Regulation of GPCR activity, trafficking and localization by GPCR-interacting proteins

Abstract

GPCRs represent the largest family of integral membrane proteins and were first identified as receptor proteins that couple via heterotrimeric G-proteins to regulate a vast variety of effector proteins to modulate cellular function. It is now recognized that GPCRs interact with a myriad of proteins that not only function to attenuate their signalling but also function to couple these receptors to heterotrimeric G-protein-independent signalling pathways. In addition, intracellular and transmembrane proteins associate with GPCRs and regulate their processing in the endoplasmic reticulum, trafficking to the cell surface, compartmentalization to plasma membrane microdomains, endocytosis and trafficking between intracellular membrane compartments. The present review will overview the functional consequence of β-arrestin, receptor activity-modifying proteins (RAMPS), regulators of G-protein signalling (RGS), GPCR-associated sorting proteins (GASPs), Homer, small GTPases, PSD95/Disc Large/Zona Occludens (PDZ), spinophilin, protein phosphatases, calmodulin, optineurin and Src homology 3 (SH3) containing protein interactions with GPCRs.

Figure 1

β-Arrestin-dependent endocytosis and signalling of GPCRs.
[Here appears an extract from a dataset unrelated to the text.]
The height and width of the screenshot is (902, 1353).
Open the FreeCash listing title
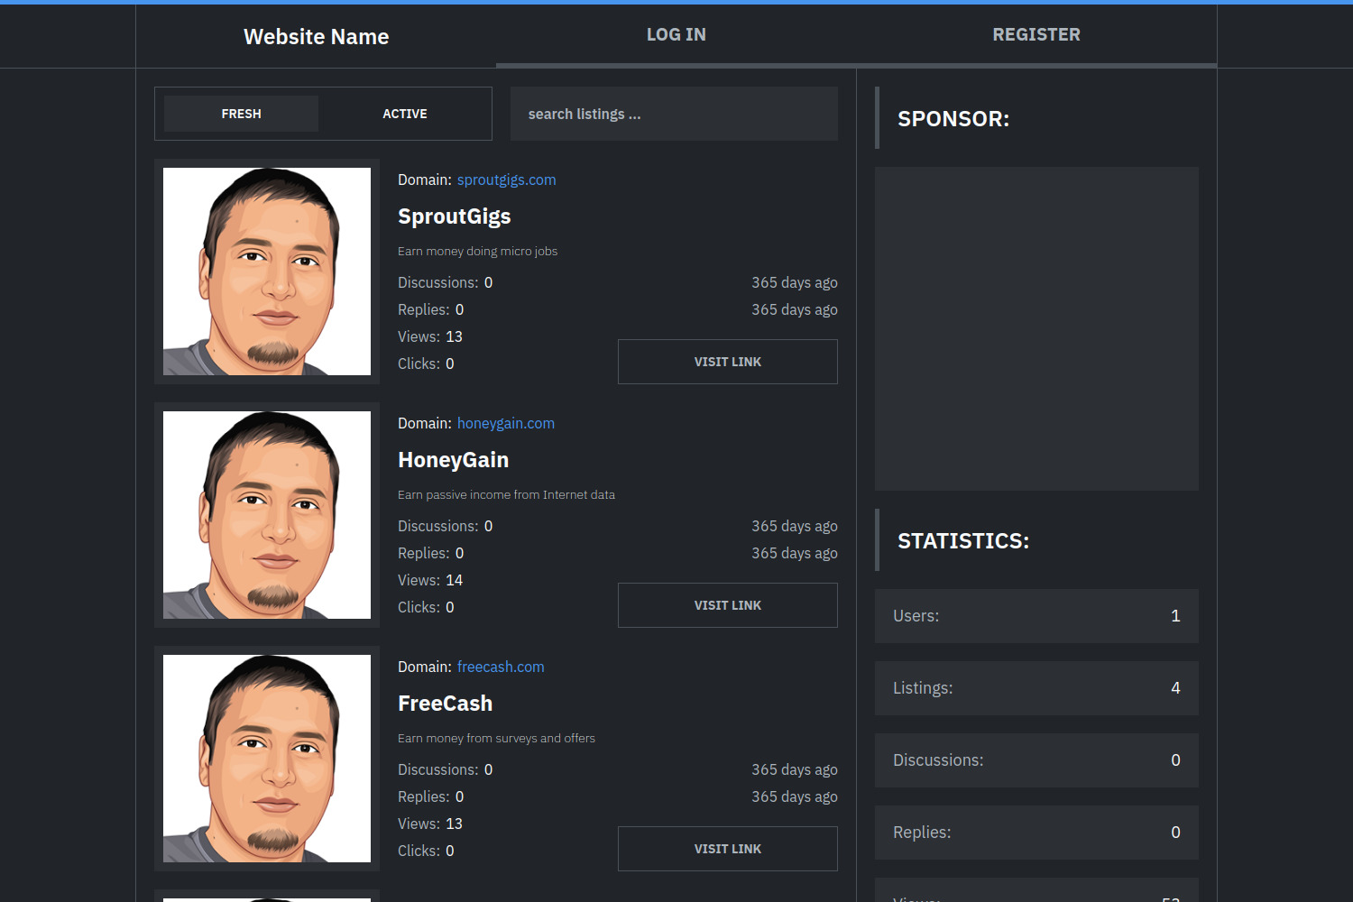click(445, 704)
Agonist activation promotes the GRK2-mediated phosphorylation that promotes the translocation and binding of β-arrestins, which serves to uncouple receptors from heterotrimeric G-proteins. β-Arrestins function as adaptor proteins that interact with both clathrin and β2-adaptin promoting the clathrin coated vesicle-mediated endocytosis of many GPCRs. c-Src is recruited to GPCRs as a consequence of its interaction with β-arrestin and couples the receptor to the MAPK pathway. β-Arrestin interactions with a variety of proteins allows for the coupling of GPCRs to a variety of different signal transduction pathways whose activation may be independent of heterotrimeric G-proteins. β-Arr, β-arrestin; P, phosphate.

Figure 2

RAMP protein regulation of calcitonin receptor family cell surface expression and pharmacology. (A) RAMP proteins facilitate the terminal glycosylation of calcitonin receptors and glycosylation may contribute to the receptor ligand binding site to regulate ligand binding specificity. (B) RAMP proteins contribute to the calcitonin receptor family ligand binding site to regulate ligand specificity. (C) RAMP proteins interact with and allosterically modulate the ligand binding specificity of calcitonin receptor family members. (D) RAMP proteins facilitate the terminal glycosylation of calcitonin receptors to facilitate their processing in the ER and transport to the cell surface. (E) In the absence of appropriate RAMP protein expression calcitonin receptors are retained in the ER and are not transported to the cell surface.

Figure 3

Homer proteins function to regulate the association of protein complexes in the post-synaptic density. The Homer Ena/Vasp homology (EVH) domain as a consequence of the dimerization of their coiled-coiled domains couple mGluR1 and mGluR5 to inositol 1,4,5 triphosphate receptors and NMDA receptors via their interaction with SHANK which interacts with a protein complex involving GKAP and PSD95. The AMPA receptor is coupled to PSD95 via an interaction with TARP. The Homer EVH domain also couples mGluRs to the regulation of the actin cytoskeleton.

Figure 4

Role of Rab GTPases in regulating GPCR trafficking. Rab5 plays a role in the formation, trafficking and fusion of endocytic vesicles with the early endosome. Rab5 interacts with the AT₁R, which regulates Rab5 activity. Rab4 regulates the rapid recycling of vesicles containing GPCRs to the cell surface, whereas Rab11 regulates slow vesicular recycling. Rab7 plays a role in targeting GPCRs to the late endosome and lysosomes. Each of these Rab GTPases exhibits the capcity to interact with GPCR cargo proteins.

Figure 5

Schema depicting proposed mechanism of CRFR1-mediated sensitization of 5-HT₂R signaling. (A) Agonist activation of CRFR1 leads to the β-arrestin and clathrin-dependent endocytosis of CRFR1. (B) CRFR1 is internalized to Rab5-positive endosomes, where it is colocalized with constitutively internalized 5-HT₂R. (C) The PDZ binding motifs of both CRFR1 and 5-HT₂Rs are required for the Rab4-positive rapid recycling endosome-dependent and CRFR1-facilitated recycling of internalized 5-HT₂R to the cell surface via a putative interaction with a PDZ domain containing protein. (D) Due to increased 5-HT₂R cell surface expression mediated by CRFR1 activation 5-HT₂R signalling is enhanced. H, hormone.